[Opening Extracted material section]

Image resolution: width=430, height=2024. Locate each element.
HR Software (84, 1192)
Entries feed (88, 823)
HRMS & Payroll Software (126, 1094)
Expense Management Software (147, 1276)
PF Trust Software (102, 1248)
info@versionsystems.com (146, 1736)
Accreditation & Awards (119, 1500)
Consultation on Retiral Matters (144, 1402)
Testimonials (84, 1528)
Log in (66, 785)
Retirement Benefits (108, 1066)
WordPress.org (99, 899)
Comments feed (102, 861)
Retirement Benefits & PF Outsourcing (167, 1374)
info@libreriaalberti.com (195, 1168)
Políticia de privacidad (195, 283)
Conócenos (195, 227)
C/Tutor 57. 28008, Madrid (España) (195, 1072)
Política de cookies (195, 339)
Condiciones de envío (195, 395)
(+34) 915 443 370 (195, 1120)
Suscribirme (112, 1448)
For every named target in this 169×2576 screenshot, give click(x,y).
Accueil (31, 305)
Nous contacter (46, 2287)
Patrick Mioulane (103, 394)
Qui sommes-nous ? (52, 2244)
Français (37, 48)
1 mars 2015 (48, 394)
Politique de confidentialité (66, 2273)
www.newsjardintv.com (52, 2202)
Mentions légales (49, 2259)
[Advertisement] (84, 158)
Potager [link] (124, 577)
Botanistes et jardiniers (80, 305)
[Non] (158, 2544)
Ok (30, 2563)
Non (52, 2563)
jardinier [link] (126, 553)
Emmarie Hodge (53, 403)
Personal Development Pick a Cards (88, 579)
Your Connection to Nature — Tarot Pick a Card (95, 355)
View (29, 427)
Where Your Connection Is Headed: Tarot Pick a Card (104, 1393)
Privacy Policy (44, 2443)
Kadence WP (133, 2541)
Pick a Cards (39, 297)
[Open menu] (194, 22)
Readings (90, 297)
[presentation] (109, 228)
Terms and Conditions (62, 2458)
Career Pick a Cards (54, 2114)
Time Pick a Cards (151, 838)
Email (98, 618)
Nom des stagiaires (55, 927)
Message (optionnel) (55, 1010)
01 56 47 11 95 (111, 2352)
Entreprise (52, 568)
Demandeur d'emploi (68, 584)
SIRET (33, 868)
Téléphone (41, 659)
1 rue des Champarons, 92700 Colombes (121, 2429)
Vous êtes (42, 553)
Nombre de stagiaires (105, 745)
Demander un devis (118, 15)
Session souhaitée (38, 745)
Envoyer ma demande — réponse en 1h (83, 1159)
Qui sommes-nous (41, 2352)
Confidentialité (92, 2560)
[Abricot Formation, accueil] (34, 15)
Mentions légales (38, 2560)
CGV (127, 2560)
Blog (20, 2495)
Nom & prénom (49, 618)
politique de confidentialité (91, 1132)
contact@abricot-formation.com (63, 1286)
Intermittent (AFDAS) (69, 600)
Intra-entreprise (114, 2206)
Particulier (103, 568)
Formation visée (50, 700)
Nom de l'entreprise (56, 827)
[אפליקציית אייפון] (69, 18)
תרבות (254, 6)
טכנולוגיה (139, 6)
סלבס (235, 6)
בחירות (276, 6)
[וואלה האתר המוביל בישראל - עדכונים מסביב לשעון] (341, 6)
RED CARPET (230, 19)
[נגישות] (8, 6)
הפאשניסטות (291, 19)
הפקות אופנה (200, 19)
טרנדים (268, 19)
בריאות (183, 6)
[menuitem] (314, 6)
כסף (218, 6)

[Closing Extracted material section]

After reading through the material, report every line that holds "stagiaires".

Nom des stagiaires (55, 927)
Nombre de stagiaires (105, 745)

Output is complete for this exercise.